The Noch Lab is a basic and translational research laboratory focused on identifying novel strategies to target metabolic vulnerabilities in glioma. Glioblastoma carries poor prognosis, with 5 year-survival of just 6.8% despite surgery, chemotherapy, and radiation (RT). New therapies are urgently needed. Tumor metabolism in GBM is critical for accelerated growth because of upregulation of glucose, amino acid, and fatty acid utilization. Unfortunately, therapies targeting GBM metabolism, whether with small-molecule compounds or dietary interventions to limit nutrient sources, have failed in clinical trials due to induction of tumor escape pathways. Existing therapies (RT and temozolomide, TMZ) indirectly target metabolism by inhibiting the redox buffering capacity in GBM cells, which is required during nutrient oxidation. It is unknown if combination strategies that target metabolism will synergize to improve treatment efficacy and avoid tumor escape.
In our lab, we first identified a strategy to more effectively target the phosphatidylinositol 3-kinase pathway, which is mutated or activated in 90% of patients with GBM, by preventing insulin feedback. The efficacy of PI3K inhibition for cancer treatment is impaired by on-target insulin feedback that reactivates the PI3K signaling pathway. Treatment of patients with recurrent GBM using PI3K inhibitors failed in a Phase 2 clinical trial. We demonstrated that PI3K inhibitors induce hyperglycemia and hyperinsulinemia in mice and that counteracting hyperglycemia with the anti-hyperglycemic drug metformin enhances therapeutic efficacy in an orthotopic GBM mouse model. We also found that hyperglycemia was an independent factor associated with poor progression-free survival in a clinical trial evaluating PI3K inhibition in patients with recurrent GBM. This hyperglycemia was sufficient to induce insulin receptor activation in tumor tissue from patients. Implementation of a rational anti-hyperglycemia regimen along with PI3K inhibition may help translate these findings to improve PI3K targeting in patients with GBM.
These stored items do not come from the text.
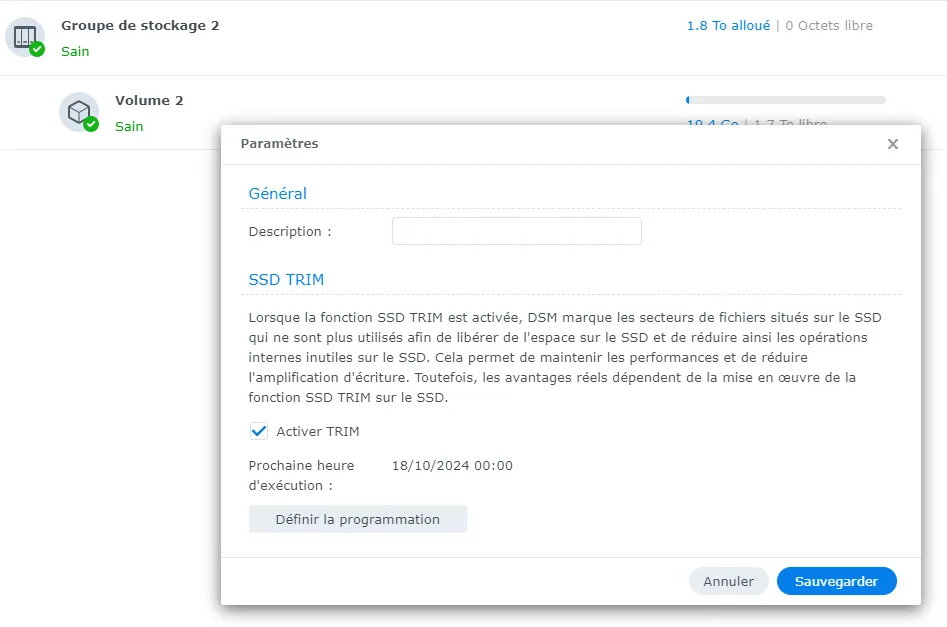
Task: Click the Sain status under Volume 2
Action: [129, 126]

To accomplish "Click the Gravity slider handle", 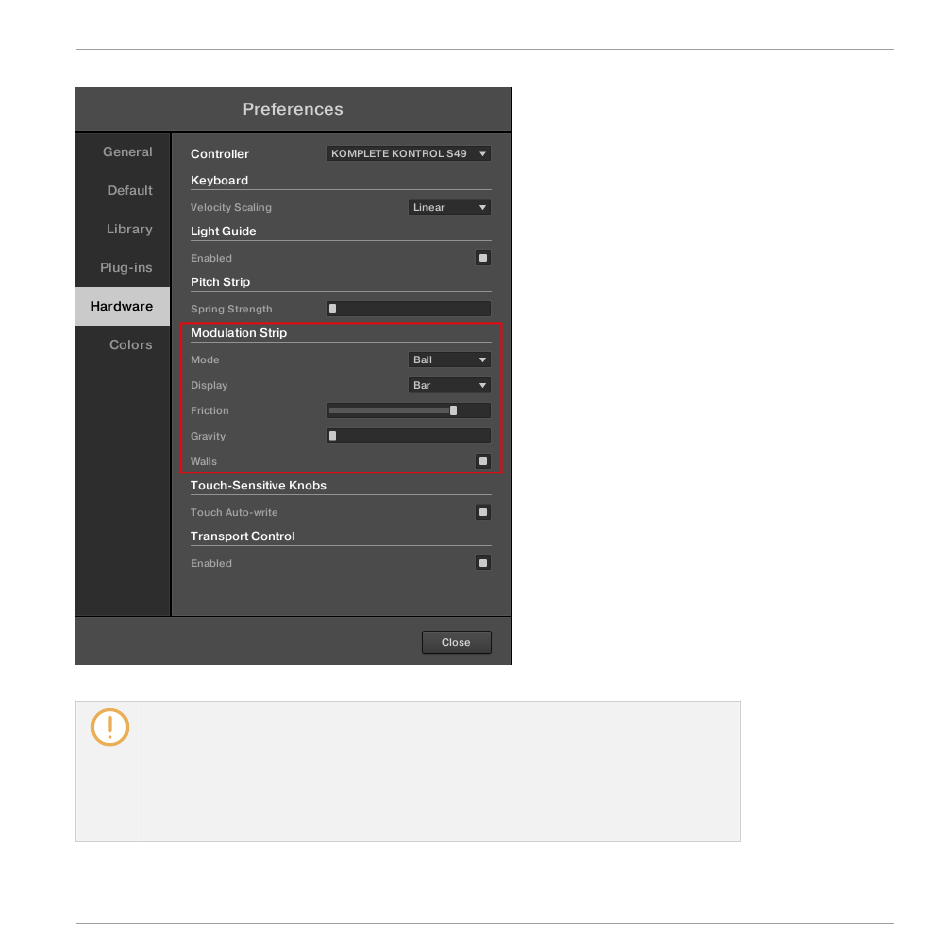I will pos(332,435).
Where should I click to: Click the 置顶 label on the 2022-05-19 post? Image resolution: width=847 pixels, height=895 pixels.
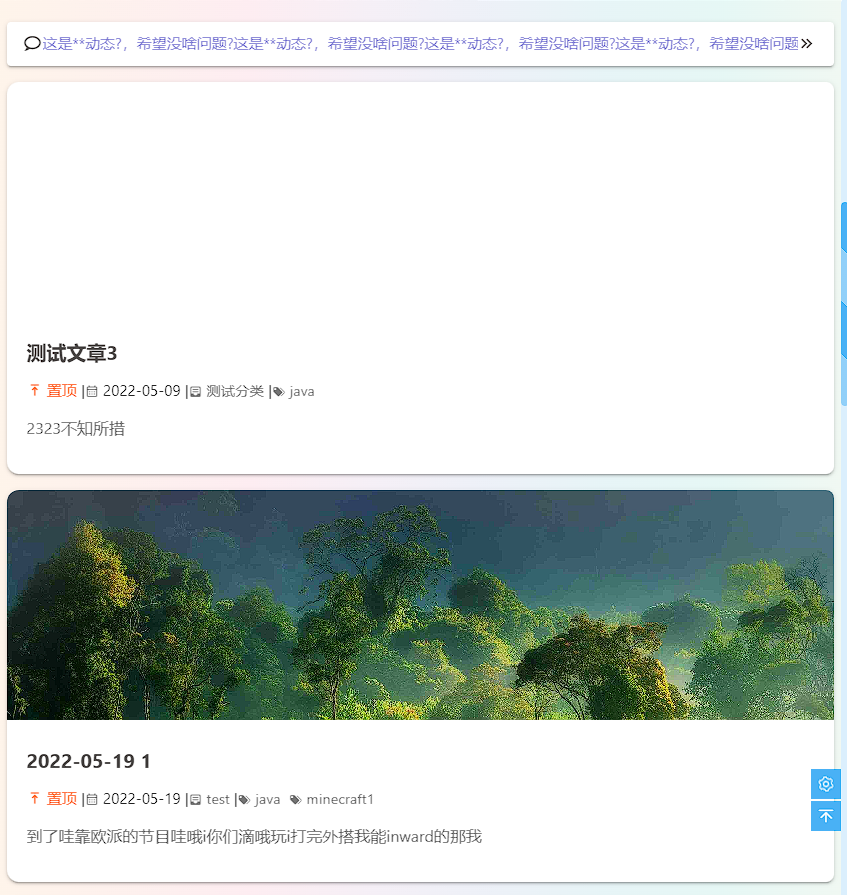62,799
Our recent work involves our discovery of a metabolic susceptibility to cysteine-promoting molecules in GBM. Surprisingly, we found that treatment of patient-derived GBM cells with the FDA-approved cysteine compound N-acetylcysteine (NAC), which is a well known anti-oxidant, reduced GBM cell growth and mitochondrial respiration. This effect was exacerbated by glucose starvation. Normal brain cells and other cancer cells showed no response to NAC. Mechanistic experiments revealed that cysteine compounds induce rapid mitochondrial hydrogen peroxide production and reductive stress in GBM cells, an effect blocked by oxidized glutathione, thioredoxin, and redox enzyme overexpression. Analyses of public genomic and proteomic databases identified that GBM cells exhibit the highest level of cysteine-metabolic genes of 32 cancers and lower expression of mitochondrial redox enzymes than 4 other cancers whose proteomic data is available. We found that mitochondrial redox enzyme deficiency underlies this effect and can be exploited therapeutically in GBM by exposing mice bearing orthotropic GBM xenografts to cysteine-promoting peptides. These findings indicate that GBM is uniquely susceptible to NAC-driven reductive stress and could synergize with glucose-lowering treatments for GBM.
More recently, we are working on experiments to identify the effect of omega-3 and omega-6 fatty acids on GBM cell growth and lipid metabolism, with the goal to translate these findings into dietary studies in patients.